Sunday, March 20, 2011


In Something Borrowed, Malcolm Gladwell asks whether a line should be drawn between plagiarism and borrowing for a purpose.  He explores two kinds of plagiarism:  “borrowing that’s transformative” and “borrowing that’s merely derivative” (70).  The difference is borrowing for the sake of copying and borrowing to enhance your work.  In the case between Lavery and Lewis, Lavery uses ideas from Lewis’ life story, in an article written by Gladwell, to create another story for a play.  It is clear that Lavery plagiarized for not asking permission from Gladwell, but it was meant as a part of her work.  Because she changed parts of Lewis’ life in the play, this shows that she borrowed the ideas to transform them.  In the cases with music and plagiarism, it seems that we wouldn’t have the music today if the musicians hadn’t looked to others for inspiration.  Even though it is okay to seek ideas from others, it is equally important to ask for their permission.

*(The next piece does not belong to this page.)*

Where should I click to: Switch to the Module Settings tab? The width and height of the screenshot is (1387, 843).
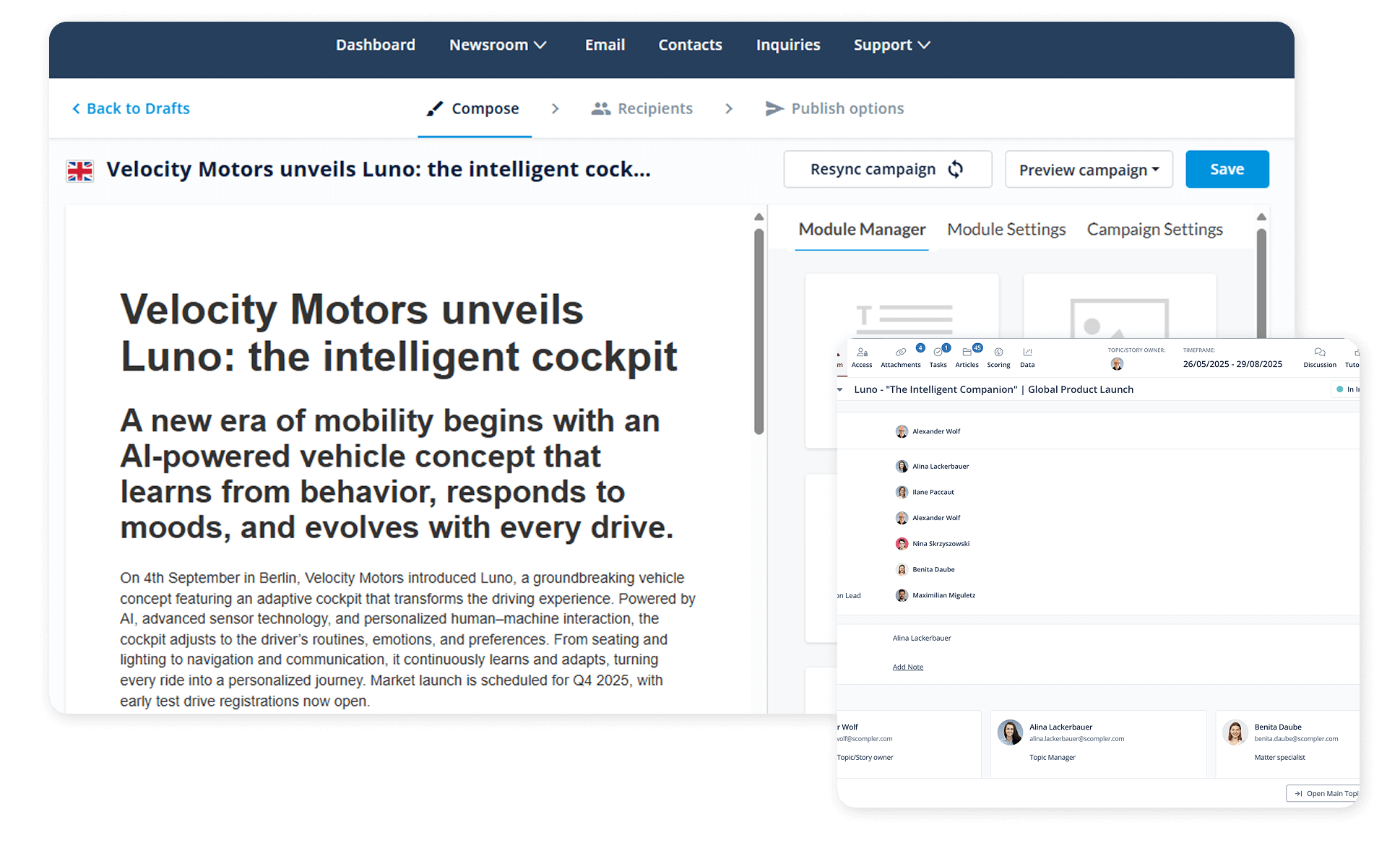(x=1006, y=229)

I liked this piece even though there were a lot of different situations to keep up with.  I found it interesting that Gladwell did not feel as angry as Lewis was over the plagiarism because Gladwell felt as though he became part of something big. I think Lavery has the right to be creative to write a play, but the only questionable thing what her means of writing it.  I also found it interesting how there is an emotional aspect to plagiarism.  Lavery used words and ideas from both Gladwell and Lewis, but the two reacted differently to the plagiarism.  Lewis felt completely robbed after reading the play script:  “[…] it was as if someone had stolen my essence” (63).  Both Lewis’ and Lavery’s lives were affected. So not only does plagiarism hurt the plagiarist but it also hurts the one being plagiarized.